Roland Dumas se défend de tout antisémitisme au nom de son père, effectivement grand résistant et fusillé par les Allemands en 1944. À cette époque, le jeune Roland Dumas est lui aussi du bon côté et sa carrière politique va se dérouler à l’ombre de la résistance et de la famille socialiste. Proche de Mitterrand, il le défendra dans l’affaire de l’Observatoire, une première ombre au tableau. Il défendra aussi le Canard enchainé et prendra position pour la décolonisation.

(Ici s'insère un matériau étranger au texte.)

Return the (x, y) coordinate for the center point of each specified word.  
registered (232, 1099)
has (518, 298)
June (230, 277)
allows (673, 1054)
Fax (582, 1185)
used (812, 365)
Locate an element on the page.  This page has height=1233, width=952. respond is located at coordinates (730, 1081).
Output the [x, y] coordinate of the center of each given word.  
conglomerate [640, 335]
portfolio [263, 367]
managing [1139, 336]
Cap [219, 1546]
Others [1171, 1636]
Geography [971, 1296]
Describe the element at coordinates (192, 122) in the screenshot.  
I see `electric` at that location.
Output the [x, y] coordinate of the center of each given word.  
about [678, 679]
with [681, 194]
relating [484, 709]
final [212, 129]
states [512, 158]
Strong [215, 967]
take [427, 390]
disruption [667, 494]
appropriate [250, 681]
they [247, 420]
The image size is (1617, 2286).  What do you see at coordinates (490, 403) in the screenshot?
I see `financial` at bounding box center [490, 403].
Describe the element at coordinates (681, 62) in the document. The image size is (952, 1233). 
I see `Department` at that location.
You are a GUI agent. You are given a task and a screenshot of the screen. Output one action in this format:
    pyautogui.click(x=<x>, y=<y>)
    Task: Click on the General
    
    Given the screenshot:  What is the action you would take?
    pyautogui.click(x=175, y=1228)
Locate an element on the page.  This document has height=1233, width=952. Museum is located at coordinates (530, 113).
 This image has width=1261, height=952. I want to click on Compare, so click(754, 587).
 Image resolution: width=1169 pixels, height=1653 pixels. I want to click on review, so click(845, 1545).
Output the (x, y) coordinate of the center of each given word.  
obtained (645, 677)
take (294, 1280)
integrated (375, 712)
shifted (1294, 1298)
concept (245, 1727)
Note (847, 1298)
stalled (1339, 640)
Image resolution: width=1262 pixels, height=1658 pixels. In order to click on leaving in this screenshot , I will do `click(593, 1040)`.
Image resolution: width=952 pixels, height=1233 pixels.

Bref, s’il avait eu le destin d’un James Dean, prématurément arraché à l’affection de ses proches, l’histoire aurait peut-être salué sa mémoire et nous n’aurions pas eu à déplorer son comportement ultérieur. Car le pouvoir corrompt, c’est bien connu, et le ministre Dumas sera impliqué dans le scandale des commissions pour la vente de frégates à Taïwan. On se souvient de ses largesses à l’égard de sa maitresse, Christine Deviers-Joncour, dont elle utilisait une partie pour lui offrir des chaussures de luxe, qui lui ont valu le surnom de Monsieur un smic à chaque pied. La légende veut que Mitterrand dise qu’il avait deux avocats : Badinter pour le droit et Dumas pour le tordu. Après ses exploits dans le cadre de la Françafrique, son protecteur lui accordera une retraite dorée en le désignant président du Conseil constitutionnel. Il aura ainsi le temps de valider les comptes de campagne de Chirac et de Balladur, aussi manifestement irréguliers les uns que les autres, avant de devoir démissionner, rattrapé par les affaires. La suite n’est qu’une longue descente aux enfers, pendant laquelle il s’acoquine avec Jacques Vergès qu’il rejoint dans la sénilité, jusqu’à ce triste épisode sur BFMTV où il dérape en direct en répondant à Jean-Jacques Bourdin. Malgré ses 93 ans, il a manifestement toute sa tête. Ces propos n’en sont que plus graves, surtout dans le contexte actuel.